Yeni Akit Gazetesi Ankara Temsilcisi Serdar Arseven, son dönemde hükümeti eleştiren açıklamaları ve Twitter paylaşımları ile dikkat çeken ünlü komedyen Cem Yılmaz'ı hedef aldı. Cem Yılmaz için "Gittikçe dindarlaşan bir toplumun asla 'müsamaha' ile bakamayacağı, tepkisizlikle karşılamayacağı ifadeler kullanıyor" iddiasında bulunan Arseven, "Bunların yapılmasından ziyade, yapılmasına 'hukuki' yollardan tepki gösterilmemesine şaşmak lazım. Dindarlaşan Türkiye'de bu ne hoşgörü" dedi.

Arseven'in Akit'te "Cem Yılmaz’a gülen 'Müslüman'lar!.." başlığıyla yayımlanan (18 Temmuz 2015) yazısından ilgili bölümler şöyle:

Memleketin en “popüler” komedyenlerinden biri.

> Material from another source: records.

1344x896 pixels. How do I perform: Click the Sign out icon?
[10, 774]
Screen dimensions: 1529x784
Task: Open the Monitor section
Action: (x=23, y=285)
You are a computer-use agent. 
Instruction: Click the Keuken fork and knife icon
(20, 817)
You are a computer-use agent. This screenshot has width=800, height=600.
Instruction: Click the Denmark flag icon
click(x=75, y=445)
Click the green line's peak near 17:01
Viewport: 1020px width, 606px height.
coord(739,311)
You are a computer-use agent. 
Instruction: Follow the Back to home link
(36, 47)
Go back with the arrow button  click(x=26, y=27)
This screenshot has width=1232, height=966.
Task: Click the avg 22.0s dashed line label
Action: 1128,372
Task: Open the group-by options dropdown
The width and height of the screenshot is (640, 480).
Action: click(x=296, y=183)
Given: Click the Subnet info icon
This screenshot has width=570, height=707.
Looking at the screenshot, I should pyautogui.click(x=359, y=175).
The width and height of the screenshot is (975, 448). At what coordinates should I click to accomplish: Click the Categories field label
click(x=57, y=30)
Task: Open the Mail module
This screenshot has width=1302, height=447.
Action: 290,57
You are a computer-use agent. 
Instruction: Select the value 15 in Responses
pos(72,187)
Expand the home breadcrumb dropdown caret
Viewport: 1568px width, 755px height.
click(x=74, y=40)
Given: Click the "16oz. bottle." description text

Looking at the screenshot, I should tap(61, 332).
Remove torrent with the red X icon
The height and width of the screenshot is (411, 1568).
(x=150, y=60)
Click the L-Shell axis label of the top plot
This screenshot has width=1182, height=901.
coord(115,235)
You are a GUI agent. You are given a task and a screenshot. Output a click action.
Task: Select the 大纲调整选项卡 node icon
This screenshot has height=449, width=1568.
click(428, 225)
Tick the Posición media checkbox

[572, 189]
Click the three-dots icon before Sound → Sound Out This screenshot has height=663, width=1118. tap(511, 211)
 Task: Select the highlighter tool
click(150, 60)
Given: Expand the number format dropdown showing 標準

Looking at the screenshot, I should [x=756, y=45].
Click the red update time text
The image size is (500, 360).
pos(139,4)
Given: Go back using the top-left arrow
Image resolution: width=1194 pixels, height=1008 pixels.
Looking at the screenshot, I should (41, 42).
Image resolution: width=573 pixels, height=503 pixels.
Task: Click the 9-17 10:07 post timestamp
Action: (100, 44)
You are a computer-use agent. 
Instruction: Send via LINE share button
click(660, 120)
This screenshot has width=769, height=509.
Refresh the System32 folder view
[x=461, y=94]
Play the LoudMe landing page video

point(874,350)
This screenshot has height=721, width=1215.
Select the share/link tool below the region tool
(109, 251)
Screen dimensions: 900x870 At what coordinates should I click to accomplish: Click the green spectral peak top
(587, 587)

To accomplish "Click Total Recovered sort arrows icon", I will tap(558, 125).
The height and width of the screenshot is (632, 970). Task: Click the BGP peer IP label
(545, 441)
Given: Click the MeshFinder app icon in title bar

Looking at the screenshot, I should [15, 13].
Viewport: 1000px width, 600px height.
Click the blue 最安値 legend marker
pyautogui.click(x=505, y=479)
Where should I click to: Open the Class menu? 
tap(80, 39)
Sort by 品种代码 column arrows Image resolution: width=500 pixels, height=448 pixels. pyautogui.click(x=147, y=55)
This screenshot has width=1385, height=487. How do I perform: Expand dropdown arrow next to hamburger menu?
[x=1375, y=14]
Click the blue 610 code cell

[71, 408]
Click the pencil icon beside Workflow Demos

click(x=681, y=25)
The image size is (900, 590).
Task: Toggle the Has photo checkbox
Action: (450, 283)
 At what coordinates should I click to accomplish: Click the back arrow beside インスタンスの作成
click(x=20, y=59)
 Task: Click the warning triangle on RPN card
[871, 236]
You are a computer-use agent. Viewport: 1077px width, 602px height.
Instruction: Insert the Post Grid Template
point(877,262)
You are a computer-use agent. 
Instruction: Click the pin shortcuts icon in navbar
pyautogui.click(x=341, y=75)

“Cennet” ve “Cehennem” kavramlarını sözüm ona “ti”ye alırken, seyircileri kuvvetli kahkaha ve alkışlarla destek veriyor.

Milyonlarca memleket evladının da, sosyal medya aracılığı ile izlediği Cem Yılmaz Show’da, “gittikçe” dindarlaşan bir toplumun asla “müsamaha” ile bakamayacağı, tepkisizlikle karşılamayacağı ifadeler kullanılıyor.

Cennet anlatılırken, mesele “avakodalara-ananaslara” indirgeniyor, “cinsel”lik içeren göndermelerde bulunuluyor!!!!

“Cehennem ateşi” mesela; “Hafif bronzlaşmak için” bire bir’MİŞ!!!!!!

Cehennem kelimesi, Kur’an-ı Kerim’in 178 ayetinde yer alıyor…

Allah’a ortak koşanlar, faiz kullananlar, kâfirler, yetimlerin mallarını haksız yere yiyenler, Peygamber’e isyan edenler, Allah’ın ayetleriyle alay edenler, Cehennem ateşi ile “müjdeleniyor”. 

Cem Yılmaz ise, bu ateşi kendince tasvir ederken, “akıllı fırın”a getiriyor işi, akıllı fırının içinde de bir televizyon, kasedini koyuyorlar!!!

Volkan Ertit’in “Endiyeli Muhafazakârlar Çağı” adlı kitabını, “Bayram izni”nde okurken, Türkiye “Dindarlaşıyor mu, dinden uzaklaşıyor mu?” sorusu üzerine tefekkür ettim...

Cem Yılmaz misali son derece önemli.

Çocukluk yıllarımdaki komedyenleri hatırlıyorum; Müslümanların değerleri ile, inançları ile böylesine pervasız biçimde “dalga” geçenler var mıydı acaba?..

O günlerde, bu işler örtülü olarak yapılırdı;  mahalle tipi “hacı amca”nın kiracısına insafsızlık etmesi ya da ölçüde tartıda “adalet”e riayet etmemesi yollu görüntülerle, inceden mesajlar verilirdi; “Bu devirde hacıdan hocadan korkacaksın!”

Böyle yapılırdı ancak Müslümanların inançları ile böylesine “cepheden” bir dalga geçiş pek görülmezdi.

Bugün, bunlar son derece açık bir şekilde yapılıyor.

Bunların yapılmasından ziyade, yapılmasına “hukuki” yollardan tepki gösterilmemesine şaşmak lazım.

“Dindarlaşan Türkiye”de bu ne “hoşgörü!”